Prima ancora del Pnrr sono stati sviluppati a livello internazionale gli Obiettivi di Sviluppo Sostenibile (Sustainable Development Goals o SDGs). Si tratta di una raccolta di 17 obiettivi globali, a loro volta suddivisi in 169 sotto-obiettivi o target, da concretizzarsi entro il 2030. La loro realizzazione la troviamo in parte anche nelle missioni e nei progetti finanziabili del Piano nazionale di rilancio e resilienza e il denominatore in comune è l’obiettivo che siano garantiti i diritti fondamentali e adeguate condizioni di salute, caratterizzato altresì da economie green basate sui principi di uguaglianza e di inclusività ancorate al Programma strategico per l’IA (Intelligenza artificiale 2022-2024), che traccia politiche volte ad accelerare l’innovazione e lo sviluppo delle potenzialità dell’Intelligenza artificiale.
Stiamo parlando del 2021, quando l’economia italiana era mirabilmente rimbalzata, dopo il -8,9% del 2020 (occorre andare indietro alla Seconda guerra mondiale per trovare un dato del Pil tanto negativo), e da record: nel 2021 il Pil è cresciuto del 6,6% rispetto all’anno precedente.
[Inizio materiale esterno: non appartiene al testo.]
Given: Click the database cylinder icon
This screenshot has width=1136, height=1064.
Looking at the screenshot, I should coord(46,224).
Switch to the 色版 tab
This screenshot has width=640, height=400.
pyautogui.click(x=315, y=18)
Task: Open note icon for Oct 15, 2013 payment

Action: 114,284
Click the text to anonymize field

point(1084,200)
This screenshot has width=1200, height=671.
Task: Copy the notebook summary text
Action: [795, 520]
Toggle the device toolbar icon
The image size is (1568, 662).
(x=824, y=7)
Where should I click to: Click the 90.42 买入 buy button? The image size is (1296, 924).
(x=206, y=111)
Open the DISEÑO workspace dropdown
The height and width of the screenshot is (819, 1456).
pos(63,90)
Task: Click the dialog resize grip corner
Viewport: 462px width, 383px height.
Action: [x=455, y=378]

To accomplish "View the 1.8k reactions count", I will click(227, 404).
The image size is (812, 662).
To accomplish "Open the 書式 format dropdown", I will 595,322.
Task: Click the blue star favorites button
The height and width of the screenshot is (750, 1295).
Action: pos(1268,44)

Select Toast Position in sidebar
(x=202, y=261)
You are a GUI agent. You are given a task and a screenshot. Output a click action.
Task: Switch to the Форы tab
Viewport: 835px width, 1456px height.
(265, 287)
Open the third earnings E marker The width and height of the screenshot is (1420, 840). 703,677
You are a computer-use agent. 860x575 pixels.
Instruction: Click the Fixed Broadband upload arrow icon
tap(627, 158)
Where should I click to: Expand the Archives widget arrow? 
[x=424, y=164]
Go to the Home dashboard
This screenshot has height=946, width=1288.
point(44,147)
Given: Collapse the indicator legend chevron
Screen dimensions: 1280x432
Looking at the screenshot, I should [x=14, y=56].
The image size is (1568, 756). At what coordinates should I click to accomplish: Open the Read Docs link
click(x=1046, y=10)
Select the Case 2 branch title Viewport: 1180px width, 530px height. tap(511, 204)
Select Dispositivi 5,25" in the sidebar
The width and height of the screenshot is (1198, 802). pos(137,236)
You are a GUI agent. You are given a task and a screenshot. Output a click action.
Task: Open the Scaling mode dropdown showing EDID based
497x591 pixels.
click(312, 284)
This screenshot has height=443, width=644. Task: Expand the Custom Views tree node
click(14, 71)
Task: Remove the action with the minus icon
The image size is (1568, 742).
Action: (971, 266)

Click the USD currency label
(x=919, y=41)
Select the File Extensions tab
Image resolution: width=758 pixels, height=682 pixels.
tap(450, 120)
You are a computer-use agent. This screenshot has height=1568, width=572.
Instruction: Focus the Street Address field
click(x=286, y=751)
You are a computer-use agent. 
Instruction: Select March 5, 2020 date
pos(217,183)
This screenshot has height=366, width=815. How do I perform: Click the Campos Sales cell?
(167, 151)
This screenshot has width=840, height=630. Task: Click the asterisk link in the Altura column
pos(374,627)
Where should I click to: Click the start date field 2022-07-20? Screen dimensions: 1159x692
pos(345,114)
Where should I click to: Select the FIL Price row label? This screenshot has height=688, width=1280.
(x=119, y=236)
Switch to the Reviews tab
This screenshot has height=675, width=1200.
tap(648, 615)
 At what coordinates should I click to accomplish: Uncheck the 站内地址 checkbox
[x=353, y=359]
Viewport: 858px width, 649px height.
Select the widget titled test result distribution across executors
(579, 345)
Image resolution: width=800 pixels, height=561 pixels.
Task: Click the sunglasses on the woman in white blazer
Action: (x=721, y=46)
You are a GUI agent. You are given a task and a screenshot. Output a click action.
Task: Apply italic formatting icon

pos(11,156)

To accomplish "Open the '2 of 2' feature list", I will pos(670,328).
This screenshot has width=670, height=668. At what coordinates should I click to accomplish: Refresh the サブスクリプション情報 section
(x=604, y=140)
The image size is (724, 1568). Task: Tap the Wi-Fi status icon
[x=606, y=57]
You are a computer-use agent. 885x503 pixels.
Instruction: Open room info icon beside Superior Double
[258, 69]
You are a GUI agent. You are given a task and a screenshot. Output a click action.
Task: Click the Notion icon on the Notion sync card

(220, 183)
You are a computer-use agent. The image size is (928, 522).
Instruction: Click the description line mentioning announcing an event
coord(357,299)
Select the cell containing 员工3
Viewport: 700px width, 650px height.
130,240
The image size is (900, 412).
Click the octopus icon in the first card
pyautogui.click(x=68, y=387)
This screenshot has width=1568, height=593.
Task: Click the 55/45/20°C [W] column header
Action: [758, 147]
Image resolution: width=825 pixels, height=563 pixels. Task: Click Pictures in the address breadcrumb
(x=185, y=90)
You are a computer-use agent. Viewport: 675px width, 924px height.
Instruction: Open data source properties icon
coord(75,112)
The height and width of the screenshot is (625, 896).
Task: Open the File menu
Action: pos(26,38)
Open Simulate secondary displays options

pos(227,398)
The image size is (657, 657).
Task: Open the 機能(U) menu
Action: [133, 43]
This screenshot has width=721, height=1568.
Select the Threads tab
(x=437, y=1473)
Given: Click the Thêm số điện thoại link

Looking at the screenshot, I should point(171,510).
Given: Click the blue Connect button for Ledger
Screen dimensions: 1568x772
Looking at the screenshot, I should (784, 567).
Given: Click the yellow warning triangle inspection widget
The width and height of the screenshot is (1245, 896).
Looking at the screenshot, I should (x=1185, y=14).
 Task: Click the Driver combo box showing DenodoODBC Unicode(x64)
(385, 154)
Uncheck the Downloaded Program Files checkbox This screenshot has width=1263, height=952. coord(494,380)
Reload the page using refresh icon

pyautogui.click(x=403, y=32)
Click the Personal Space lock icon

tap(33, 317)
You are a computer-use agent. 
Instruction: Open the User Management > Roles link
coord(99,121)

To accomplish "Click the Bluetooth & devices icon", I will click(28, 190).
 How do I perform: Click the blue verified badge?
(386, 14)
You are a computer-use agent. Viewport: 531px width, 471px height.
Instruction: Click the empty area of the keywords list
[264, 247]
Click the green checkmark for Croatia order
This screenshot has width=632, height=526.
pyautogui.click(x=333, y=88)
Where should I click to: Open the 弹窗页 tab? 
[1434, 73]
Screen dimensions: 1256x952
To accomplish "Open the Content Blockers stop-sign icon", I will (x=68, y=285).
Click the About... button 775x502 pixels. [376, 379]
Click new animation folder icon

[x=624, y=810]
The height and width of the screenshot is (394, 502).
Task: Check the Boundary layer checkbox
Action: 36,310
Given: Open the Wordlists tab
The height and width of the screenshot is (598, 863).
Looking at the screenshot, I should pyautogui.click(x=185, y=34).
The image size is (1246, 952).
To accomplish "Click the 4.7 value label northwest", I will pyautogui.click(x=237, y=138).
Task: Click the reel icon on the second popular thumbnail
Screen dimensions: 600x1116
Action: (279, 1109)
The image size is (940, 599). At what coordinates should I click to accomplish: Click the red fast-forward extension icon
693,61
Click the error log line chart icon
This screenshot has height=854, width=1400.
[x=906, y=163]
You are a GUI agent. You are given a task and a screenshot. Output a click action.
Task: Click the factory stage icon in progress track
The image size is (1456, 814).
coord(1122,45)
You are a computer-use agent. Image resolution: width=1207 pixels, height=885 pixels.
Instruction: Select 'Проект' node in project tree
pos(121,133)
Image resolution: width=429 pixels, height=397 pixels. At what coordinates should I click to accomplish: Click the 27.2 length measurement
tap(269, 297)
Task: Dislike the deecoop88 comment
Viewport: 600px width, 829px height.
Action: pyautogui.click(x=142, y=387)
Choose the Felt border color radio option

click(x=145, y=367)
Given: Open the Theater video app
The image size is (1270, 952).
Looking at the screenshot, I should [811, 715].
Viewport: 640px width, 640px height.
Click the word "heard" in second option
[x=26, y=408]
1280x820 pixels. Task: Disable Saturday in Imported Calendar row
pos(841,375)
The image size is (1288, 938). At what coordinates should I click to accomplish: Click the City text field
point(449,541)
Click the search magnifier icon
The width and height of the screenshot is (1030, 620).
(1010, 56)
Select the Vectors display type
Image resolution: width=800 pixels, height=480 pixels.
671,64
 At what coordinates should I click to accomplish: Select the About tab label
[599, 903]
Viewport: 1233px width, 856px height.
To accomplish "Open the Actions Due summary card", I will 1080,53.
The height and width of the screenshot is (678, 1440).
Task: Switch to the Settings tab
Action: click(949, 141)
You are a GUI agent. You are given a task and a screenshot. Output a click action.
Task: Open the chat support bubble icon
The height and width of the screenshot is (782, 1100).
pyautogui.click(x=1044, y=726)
Il miglioramento si prevedeva continuasse prima della guerra in Ucraina e dell’inflazione che galoppa: oggi si prevede che la crescita dei prezzi dei beni energetici contribuisca a un deciso aumento del deflatore della spesa delle famiglie residenti nell’anno corrente (+5,8%), i cui effetti dovrebbero attenuarsi nel 2023 (+2,6%).
Le prospettive per i prossimi mesi sono caratterizzate da elevati rischi al ribasso quali ulteriori incrementi nel sistema dei prezzi, una flessione del commercio internazionale e l’aumento dei tassi di interesse. Anche le aspettative di famiglie e imprese potrebbero subire un significativo peggioramento, lo sviluppo e l’utilizzo di intelligenze artificiali, così come accade in relazione ad altre tecnologie innovative, è spesso associato non solo all’idea di progresso, ma anche a un possibile impatto negativo sulle persone e sul pianeta.
Il valore aggiunto dell’utilizzo dell’IA in campo economico è sicuramente rilevante per l’ottimizzazione delle risorse materiali e di quelle umane. Se nel primo caso l’IA è in grado di supportare le aziende nel ridurre al minimo gli sprechi e nel riciclare persino le rimanenze della produzione – sistema che se applicato in larga scala potrebbe avere un importante impatto sulle emissioni di carbonio e sulla produzione di microplastiche -, nel secondo può consentire di supplire a carenze di personale (ad esempio, in campo medico per diagnosi e monitoraggio del paziente) o di sostituire il personale nelle attività ripetitive a basso valore aggiunto o ad alto livello di pericolosità intrinseca, conducendo potenzialmente a una riduzione drastica degli incidenti sul lavoro.
Ma il livello molto alto di consumo energetico indispensabile per il corretto funzionamento delle risorse che servono per sviluppare gli strumenti necessari, e soprattutto il rischio di accessibilità limitata dell’IA proprio nei territori in cui sarebbe più utile, per ragioni legate al costo degli strumenti e delle risorse necessarie per avvalersene, può creare appunto il cosiddetto digital divide. Quindi, ora nella predisposizione dei progetti del Pnrr per quanto attiene l’Intelligenza artificiale particolare attenzione deve essere data al programma di attuazione delle politiche attive per il lavoro, dove è ancora assente un approccio tecnologico adeguato al XXI secolo, in grado di superare la ventennale riproposizione dei classici sistemi informativi per il lavoro.
L’obiettivo principale delle politiche per il lavoro, degli strumenti di orientamento e formazione previsti nel Pnrr è quello di accrescere l’occupabilità. Con lo scambio effettivo delle banche dati e con poca spesa avremo molta resa perché l’Intelligenza artificiale deve essere utilizzata per svolgere in modo efficace e veloce attività altrimenti delegate agli operatori dei CPI e agli orientatori: nelle azioni di analisi delle competenze e di misurazione dell’occupabilità, nel supporto nella scelta del percorso formativo, consentendo di rendere davvero operativi gli strumenti finora rimasti sulla carta, come il libretto formativo e il fascicolo elettronico del lavoratore, e di rafforzare l’efficacia della gestione dell’apprendistato, facendolo divenire finalmente lo strumento principale di ingresso dei giovani nel mercato del lavoro.